Saved data entries
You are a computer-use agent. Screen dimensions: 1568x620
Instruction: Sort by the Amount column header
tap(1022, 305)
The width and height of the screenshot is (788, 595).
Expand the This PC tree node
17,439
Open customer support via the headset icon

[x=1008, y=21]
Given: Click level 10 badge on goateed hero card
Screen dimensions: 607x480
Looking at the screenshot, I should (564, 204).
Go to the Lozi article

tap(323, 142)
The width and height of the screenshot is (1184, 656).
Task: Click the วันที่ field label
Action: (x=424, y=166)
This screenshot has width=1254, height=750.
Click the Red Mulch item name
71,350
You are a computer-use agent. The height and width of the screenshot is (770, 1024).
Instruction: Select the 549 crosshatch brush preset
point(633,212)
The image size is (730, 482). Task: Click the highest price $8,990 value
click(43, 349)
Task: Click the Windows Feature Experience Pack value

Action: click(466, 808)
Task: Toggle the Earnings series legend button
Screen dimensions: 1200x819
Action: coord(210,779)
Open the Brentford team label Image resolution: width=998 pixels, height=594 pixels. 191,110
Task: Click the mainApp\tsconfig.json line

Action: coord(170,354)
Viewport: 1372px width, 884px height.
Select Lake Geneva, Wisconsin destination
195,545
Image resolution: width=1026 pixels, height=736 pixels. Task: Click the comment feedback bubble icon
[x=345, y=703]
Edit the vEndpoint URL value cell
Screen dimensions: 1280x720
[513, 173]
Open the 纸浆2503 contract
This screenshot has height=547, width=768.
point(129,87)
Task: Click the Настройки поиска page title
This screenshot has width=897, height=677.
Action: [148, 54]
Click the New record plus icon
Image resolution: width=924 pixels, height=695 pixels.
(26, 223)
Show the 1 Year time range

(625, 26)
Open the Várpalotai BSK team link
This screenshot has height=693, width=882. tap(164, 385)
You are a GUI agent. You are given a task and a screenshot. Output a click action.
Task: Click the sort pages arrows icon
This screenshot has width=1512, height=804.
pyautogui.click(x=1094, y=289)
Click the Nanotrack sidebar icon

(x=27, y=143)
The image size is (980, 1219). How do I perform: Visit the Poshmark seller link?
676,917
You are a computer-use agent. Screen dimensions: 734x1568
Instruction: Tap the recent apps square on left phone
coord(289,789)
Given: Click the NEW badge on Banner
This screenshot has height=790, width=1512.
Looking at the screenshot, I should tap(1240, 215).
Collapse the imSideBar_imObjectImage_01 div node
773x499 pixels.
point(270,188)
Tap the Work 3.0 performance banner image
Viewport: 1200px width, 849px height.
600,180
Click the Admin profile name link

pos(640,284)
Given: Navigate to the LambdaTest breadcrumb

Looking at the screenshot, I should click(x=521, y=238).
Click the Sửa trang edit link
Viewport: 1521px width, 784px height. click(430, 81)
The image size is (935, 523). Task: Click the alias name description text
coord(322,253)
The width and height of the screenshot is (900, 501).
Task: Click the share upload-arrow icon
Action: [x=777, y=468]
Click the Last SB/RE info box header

WHAT TO WORK ON.
Identify each line in the records above that contains the word "computer", and copy it out in full.

SOLUTION FOR THIS PROBLEM.
You are a computer-use agent. Screen dimensions: 1568x620
You are a computer-use agent. The height and width of the screenshot is (770, 1024).
You are a computer-use agent. Screen dimensions: 734x1568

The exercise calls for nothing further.